Monday, September 01, 2014

A different perspective on Ukraine

So far I have been reading mainly western main stream media which seem propagandist  (they are silent on MH 17 crash probe for a while after initially pointing the finer at rebels and Russia) or leftists sistes like global research or Vineyard of The Saker. From the second set, Putin comes out as a statesman of vision and strength. It is difficult to believe that Putin is an angel thouh he has shown restraint on this issue. Here is an article new site which I have come across which looks more reasonabe to me: Eastern Ukraine peoples' republics between militias and oligarchs. Excerpt:
"How Strelkov was lured to Moscow, and what was done to him there in order to extract from him his “voluntary” resignation (if in fact he signed such a statement at all), we can only guess. He may have been threatened with a complete halt to Russian supplies to the liberated territories of Novorossiya. To a substantial degree, this dependency of the people’s republics on outside supplies is a result of inept management by the people whom Strelkov removed from their posts in July and early August – they were unable, or refused, to organise the economy in the rear, and to ensure the normal distribution of resources. By August a situation had arisen in which the republics were threatened with disaster unless shipments of food and ammunition were brought from Russia. More than likely, it was this lever that was used by the Kremlin intriguers to get rid of Strelkov.
One way or another, the conservative forces took their revenge, and the Donetsk military leader was removed. People suspected of links to the oligarchs were appointed to a series of key posts. In Moscow during these very days the Ukrainian politician Oleg Tsarev, representing no one and driven out of Donetsk by the militia fighters, unfurled a “new flag of Novorossiya”......The Russian press is already reporting openly on an agreement reached between the Moscow bureaucrats and the Ukrainian oligarch Rinat Akhmetov. In the best traditions of the ancien régime, the Kremlin bureaucracy has decided to sacrifice the liberated territories to its new vassal, in exchange for his services as a mediator in its relations with Kiev and prospectively, the West. At the same time, contacts are being revived between Russian and Ukrainian diplomats, and lively discussions are under way on the ultimate fate of the south-east. After the failure of its latest offensive, and faced with growing internal difficulties, Kiev might well be ready to strike a deal.
The only thing the authors of this scenario have not taken into account is the thinking of the people of Novorossiya and Ukraine, along with the moods of Donetsk residents and the overall logic of a revolutionary process into which Russian society too is gradually being drawn.

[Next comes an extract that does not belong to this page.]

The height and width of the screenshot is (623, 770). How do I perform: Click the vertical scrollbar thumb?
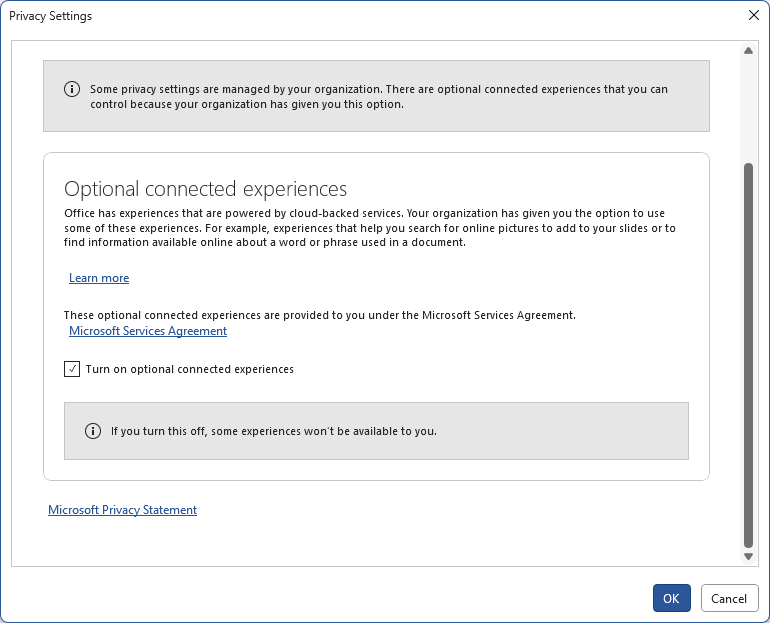tap(748, 350)
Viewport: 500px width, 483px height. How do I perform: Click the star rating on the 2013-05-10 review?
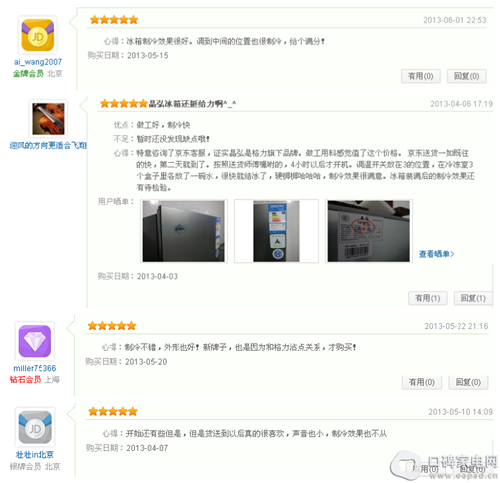tap(113, 411)
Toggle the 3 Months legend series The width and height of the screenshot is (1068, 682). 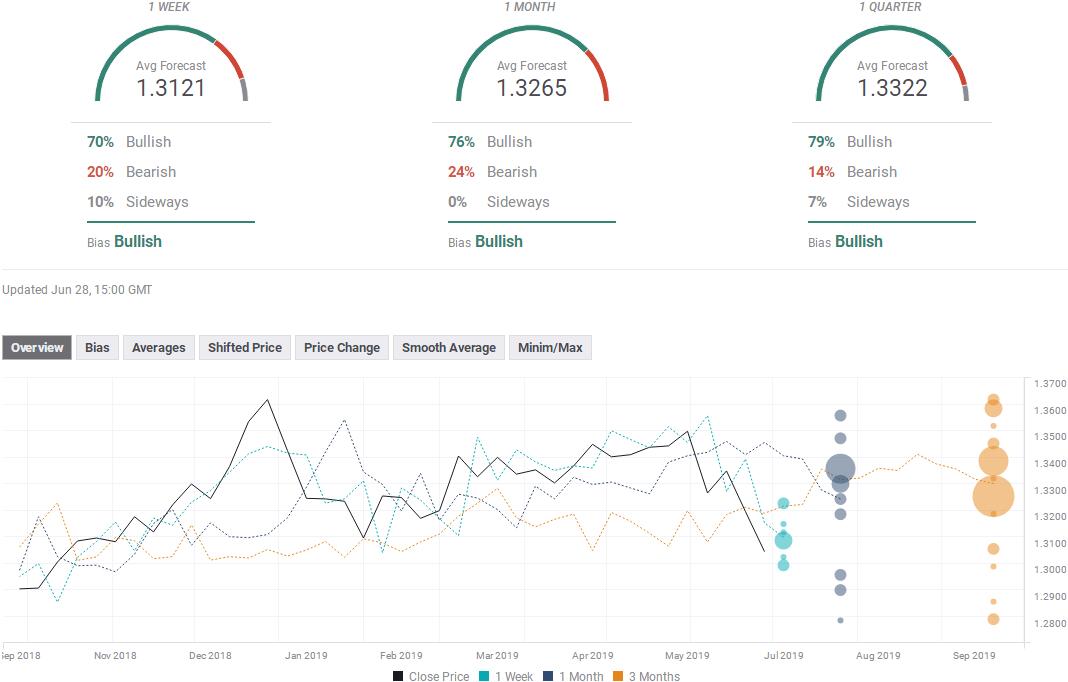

The militia fighters and activists who, beneath the bombs, are constructing a new state are no longer prepared to be docile agents of outside decision making, no matter where, in Moscow or Kiev, the decisions alien to their interests are being taken. In Novorossiya, the idealistic sympathies with an abstract Russia that characterised the first months of the uprising are now being replaced by a growing hatred for the Kremlin bureaucrats, whom supporters of the republics accuse of sabotage and treason. The same moods are growing, in the fashion of an avalanche, within Russia itself. As for Igor Strelkov, a new group of field commanders is taking his place, in many ways accepting him as an example but differing from him in their far more radical and left-wing views.
Through apparatus intrigues, blackmail and manipulation, it may be possible to achieve tactical successes, and to banish one or another figure from the leadership. But it will not be possible to stop the revolutionary crisis whose development is now gathering strength."